■ Texte extrait:
▬▬▬▬▬▬

Il arrive aussi que des tambours chamaniques miniatures soient donnés comme jouets à des enfants. Si tous les jeunes s’exercent à chanter et danser à la manière chamanique, seuls certains d’entre eux seront plus tard reconnus par leur communauté comme pouvant ou devant devenir chamanes dans l’intérêt collectif. Mais tous pourront continuer à s’adresser à des esprits, ce qui sera souvent compris comme « chamaniser » pour eux-mêmes. Toute communauté tient à toujours avoir en réserve des chamanes potentiels.
La place de la femme
Face au monde naturel, la femme est, tout autant que l’homme, membre de la communauté humaine qui vit de chasse et, à ce titre, elle peut en principe « chamaniser ». Mais les structures sociales limitent son activité dans le domaine de la chasse : elle y coopère (rabattage, dépeçage) mais en règle générale ne tire pas et s’abstient de tout contact avec les objets de chasse pendant ses périodes menstruelles. Elle contribue à nourrir les ongon de son mari, mais n’a pas de relations personnelles avec des esprits animaux. Elle peut effectuer certains rituels chamaniques, notamment divinatoires, mais ne peut diriger les grands rituels collectifs périodiques. Si son mari est chamane, elle est souvent son assistante.
L’accès à la fonction est progressif. Il commence à se dessiner à l’adolescence.
Deux facteurs en décident : l’intérêt que lui porte le jeune homme et le talent à l’exercer que lui reconnaît son entourage. Ce talent est fait de qualités à la fois physiques et psychiques : le jeune homme doit être bon chasseur, tenace et perspicace ; il doit être robuste, sauter haut, avoir une belle et forte voix pour plaire aux esprits animaux. Des fugues longues et répétées en forêt sont vues comme des signes de son goût et de son talent, et tiennent lieu d’épreuve initiatique. Il ne reçoit pas de formation spéciale. Il se forme en assistant aux rituels, en écoutant les récits des chamanes, en les regardant faire. Il commence à accompagner de la voix et du geste les chamanes confirmés qui l’y invitent. Peu à peu il se met à officier seul, avec un simple bâton divinatoire qu’il utilisera ensuite comme battoir de tambour.
L’importance d’être jugé efficace
C’est la reconnaissance sociale de la pratique qui décide de l’entrée en fonction : en effet, la pratique n’est encouragée que si elle est jugée efficace. Mais l’accès d’un individu au statut de chamane n’est confirmé que lorsque la communauté lui confie la direction de son grand rituel collectif annuel. C’est alors qu’il est officiellement investi.

▬▬▬▬▬▬

■ Informations affichées:
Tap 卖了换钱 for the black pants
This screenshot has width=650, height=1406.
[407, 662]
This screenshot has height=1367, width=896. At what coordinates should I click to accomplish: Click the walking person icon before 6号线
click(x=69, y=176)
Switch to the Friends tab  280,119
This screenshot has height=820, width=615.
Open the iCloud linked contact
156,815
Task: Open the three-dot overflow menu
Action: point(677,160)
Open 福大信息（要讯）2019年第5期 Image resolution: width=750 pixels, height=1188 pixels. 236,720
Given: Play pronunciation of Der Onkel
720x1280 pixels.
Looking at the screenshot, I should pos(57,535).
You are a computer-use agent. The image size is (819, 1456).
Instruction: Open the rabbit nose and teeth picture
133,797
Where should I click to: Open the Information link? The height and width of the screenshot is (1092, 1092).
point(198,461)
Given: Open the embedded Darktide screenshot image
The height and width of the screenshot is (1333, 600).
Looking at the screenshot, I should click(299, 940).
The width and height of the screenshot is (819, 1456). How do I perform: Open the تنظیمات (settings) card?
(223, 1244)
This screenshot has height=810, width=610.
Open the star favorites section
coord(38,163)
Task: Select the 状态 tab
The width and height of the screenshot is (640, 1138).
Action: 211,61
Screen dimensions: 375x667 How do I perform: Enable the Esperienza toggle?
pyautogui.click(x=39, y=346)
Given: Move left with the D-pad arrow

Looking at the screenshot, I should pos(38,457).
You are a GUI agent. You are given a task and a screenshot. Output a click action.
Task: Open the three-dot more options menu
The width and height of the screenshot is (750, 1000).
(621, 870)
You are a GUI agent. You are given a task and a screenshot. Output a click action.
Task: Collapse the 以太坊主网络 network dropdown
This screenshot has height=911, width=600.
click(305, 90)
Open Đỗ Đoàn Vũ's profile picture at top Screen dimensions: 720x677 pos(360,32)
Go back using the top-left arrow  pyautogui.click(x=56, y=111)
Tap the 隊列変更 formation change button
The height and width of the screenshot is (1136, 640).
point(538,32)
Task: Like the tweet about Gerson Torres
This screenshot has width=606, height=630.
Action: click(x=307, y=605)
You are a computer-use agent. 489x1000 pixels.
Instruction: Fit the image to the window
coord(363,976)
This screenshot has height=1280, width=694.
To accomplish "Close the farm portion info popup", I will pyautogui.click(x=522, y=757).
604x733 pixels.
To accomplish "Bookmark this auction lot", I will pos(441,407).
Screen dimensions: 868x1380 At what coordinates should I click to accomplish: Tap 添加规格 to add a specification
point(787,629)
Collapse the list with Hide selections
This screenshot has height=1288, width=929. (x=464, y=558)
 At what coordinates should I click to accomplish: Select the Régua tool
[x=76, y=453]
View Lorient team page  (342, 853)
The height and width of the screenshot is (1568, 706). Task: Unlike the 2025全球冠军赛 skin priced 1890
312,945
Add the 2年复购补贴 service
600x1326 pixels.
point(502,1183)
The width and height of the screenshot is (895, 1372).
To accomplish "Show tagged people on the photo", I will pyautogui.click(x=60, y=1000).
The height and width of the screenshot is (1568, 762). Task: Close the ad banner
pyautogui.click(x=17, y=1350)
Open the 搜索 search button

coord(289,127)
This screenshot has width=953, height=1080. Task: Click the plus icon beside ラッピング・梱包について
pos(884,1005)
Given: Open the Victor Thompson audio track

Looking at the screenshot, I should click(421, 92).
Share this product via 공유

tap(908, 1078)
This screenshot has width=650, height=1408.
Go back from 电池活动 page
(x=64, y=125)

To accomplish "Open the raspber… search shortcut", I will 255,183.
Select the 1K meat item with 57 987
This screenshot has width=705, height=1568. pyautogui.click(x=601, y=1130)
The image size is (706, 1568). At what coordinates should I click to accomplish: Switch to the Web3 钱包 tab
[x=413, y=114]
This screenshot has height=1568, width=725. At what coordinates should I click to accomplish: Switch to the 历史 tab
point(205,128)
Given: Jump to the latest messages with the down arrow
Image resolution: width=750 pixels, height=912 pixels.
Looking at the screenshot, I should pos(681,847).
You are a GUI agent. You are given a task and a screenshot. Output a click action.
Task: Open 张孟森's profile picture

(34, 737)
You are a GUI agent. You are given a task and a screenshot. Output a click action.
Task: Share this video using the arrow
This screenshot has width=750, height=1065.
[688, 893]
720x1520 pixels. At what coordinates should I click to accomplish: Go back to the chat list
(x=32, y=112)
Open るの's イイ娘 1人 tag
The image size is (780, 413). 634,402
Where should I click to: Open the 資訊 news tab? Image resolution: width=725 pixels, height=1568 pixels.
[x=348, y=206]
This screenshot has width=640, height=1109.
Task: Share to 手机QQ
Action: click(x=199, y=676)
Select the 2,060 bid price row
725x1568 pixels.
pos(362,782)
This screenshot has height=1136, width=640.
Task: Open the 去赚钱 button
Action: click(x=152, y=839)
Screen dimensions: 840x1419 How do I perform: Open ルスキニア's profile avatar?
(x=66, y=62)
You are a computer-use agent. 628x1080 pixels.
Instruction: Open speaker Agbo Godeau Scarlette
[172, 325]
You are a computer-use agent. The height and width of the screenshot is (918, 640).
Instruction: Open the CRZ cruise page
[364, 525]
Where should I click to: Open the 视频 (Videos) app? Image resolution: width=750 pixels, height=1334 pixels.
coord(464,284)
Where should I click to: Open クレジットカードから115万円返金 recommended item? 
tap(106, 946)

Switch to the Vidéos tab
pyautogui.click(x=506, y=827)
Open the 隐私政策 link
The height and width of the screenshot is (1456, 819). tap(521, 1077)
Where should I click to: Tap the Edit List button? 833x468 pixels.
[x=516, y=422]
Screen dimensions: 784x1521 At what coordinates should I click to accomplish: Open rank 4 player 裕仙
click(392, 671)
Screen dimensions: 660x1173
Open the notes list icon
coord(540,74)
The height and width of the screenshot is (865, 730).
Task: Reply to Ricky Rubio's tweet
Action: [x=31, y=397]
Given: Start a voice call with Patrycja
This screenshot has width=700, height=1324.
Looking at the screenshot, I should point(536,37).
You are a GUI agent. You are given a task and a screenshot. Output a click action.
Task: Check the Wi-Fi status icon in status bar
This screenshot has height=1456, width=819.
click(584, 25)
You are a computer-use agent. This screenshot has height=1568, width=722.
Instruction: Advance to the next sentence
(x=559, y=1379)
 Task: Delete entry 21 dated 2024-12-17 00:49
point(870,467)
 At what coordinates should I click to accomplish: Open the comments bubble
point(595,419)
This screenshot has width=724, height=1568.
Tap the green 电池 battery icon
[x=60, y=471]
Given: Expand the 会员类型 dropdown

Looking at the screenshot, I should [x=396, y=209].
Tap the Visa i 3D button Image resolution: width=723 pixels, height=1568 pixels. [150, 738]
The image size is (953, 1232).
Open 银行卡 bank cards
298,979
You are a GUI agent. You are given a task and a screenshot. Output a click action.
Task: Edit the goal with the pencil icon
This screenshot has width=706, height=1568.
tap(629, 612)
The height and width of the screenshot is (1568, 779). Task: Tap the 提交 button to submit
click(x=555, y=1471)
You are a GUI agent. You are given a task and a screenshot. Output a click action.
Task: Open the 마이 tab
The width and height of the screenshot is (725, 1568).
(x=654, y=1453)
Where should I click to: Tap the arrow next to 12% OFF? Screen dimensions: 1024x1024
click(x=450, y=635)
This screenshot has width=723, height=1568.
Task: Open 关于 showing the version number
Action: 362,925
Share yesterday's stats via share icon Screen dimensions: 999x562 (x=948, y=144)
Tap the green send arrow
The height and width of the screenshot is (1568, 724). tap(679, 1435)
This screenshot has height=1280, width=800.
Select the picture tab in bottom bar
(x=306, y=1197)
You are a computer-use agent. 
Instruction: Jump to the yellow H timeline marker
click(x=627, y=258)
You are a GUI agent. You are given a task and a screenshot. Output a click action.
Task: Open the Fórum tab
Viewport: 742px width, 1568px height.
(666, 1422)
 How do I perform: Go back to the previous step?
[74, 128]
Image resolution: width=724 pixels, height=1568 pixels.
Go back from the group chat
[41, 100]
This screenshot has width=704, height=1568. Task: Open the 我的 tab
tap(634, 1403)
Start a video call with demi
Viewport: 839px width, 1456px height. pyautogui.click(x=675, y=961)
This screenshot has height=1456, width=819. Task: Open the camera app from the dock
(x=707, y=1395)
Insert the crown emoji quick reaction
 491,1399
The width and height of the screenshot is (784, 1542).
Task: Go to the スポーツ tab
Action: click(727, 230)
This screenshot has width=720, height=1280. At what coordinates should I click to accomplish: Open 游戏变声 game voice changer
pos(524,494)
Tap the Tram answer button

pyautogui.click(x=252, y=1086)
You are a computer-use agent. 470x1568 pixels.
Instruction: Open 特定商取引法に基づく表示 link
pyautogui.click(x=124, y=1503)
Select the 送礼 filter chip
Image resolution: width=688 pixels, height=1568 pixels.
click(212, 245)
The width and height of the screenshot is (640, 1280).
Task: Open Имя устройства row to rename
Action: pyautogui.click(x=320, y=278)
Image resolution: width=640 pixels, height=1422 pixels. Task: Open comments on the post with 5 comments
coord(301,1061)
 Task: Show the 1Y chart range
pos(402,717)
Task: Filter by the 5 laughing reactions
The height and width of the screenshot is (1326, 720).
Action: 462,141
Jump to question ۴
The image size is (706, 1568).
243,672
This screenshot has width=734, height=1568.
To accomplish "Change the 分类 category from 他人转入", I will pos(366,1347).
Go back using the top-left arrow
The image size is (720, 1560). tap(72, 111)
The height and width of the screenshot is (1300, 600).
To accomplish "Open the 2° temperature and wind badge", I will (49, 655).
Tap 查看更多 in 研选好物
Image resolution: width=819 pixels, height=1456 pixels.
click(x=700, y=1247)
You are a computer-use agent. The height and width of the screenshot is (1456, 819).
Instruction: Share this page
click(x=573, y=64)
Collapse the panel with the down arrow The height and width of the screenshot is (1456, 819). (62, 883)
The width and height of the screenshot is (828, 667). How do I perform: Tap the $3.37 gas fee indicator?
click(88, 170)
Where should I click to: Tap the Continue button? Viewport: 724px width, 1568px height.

▬▬▬▬▬▬

■ Exercices proposés:
- 1) Dans le texte sur le chamanisme, reformulez sous forme de liste le paragraphe qui commence par « Deux facteurs en décident », en conservant ses faits principaux.
- 2) Selon le texte sur le chamanisme, à quel moment l'accès d'un individu au statut de chamane est-il confirmé ?
- 3) Rédigez la suite du texte sur le chamanisme à partir de sa dernière phrase.

■ Réponses par exercice:
- 1)
- Deux facteurs décident de l'accès à la fonction : l'intérêt que le jeune homme lui porte et le talent que son entourage lui reconnaît.
- Ce talent est à la fois physique et psychique. Il faut être bon chasseur, tenace, perspicace et robuste, savoir sauter haut et avoir une voix belle et forte pour plaire aux esprits animaux.
- De longues fugues répétées en forêt sont vues comme des signes de goût et de talent, et tiennent lieu d'épreuve initiatique.
- Le jeune homme ne reçoit aucune formation spéciale. Il apprend en assistant aux rituels, en écoutant les récits des chamanes et en les regardant faire.
- Il accompagne de la voix et du geste les chamanes confirmés qui l'y invitent.
- Peu à peu, il officie seul avec un simple bâton divinatoire, qui lui servira ensuite de battoir de tambour.

- 2) Il est confirmé lorsque la communauté lui confie la direction de son grand rituel collectif annuel.

- 3)
Chez les peuples chasseurs de la forêt, il n’est pas chamane pour la vie, car l’avancée en âge risque de lui faire perdre les qualités physiques indispensables à l’efficacité de son action, notamment sa capacité supposée à séduire les esprits animaux. Aussi doit-il être périodiquement reconfirmé comme chamane.
Dans la logique chamanique, un chamane est jugé efficace pour l’activité de chasse s’il paraît capable de séduire assez l’esprit de l’espèce gibier partenaire pour obtenir que l’échange avec elle soit aussi favorable que possible à la communauté humaine qu’il représente.
Le gibier étant en quantité limitée et son apparition étant aléatoire, tout chamane est potentiellement rival des autres chamanes. Aussi doit-il se distinguer des autres chamanes pour mieux séduire les esprits.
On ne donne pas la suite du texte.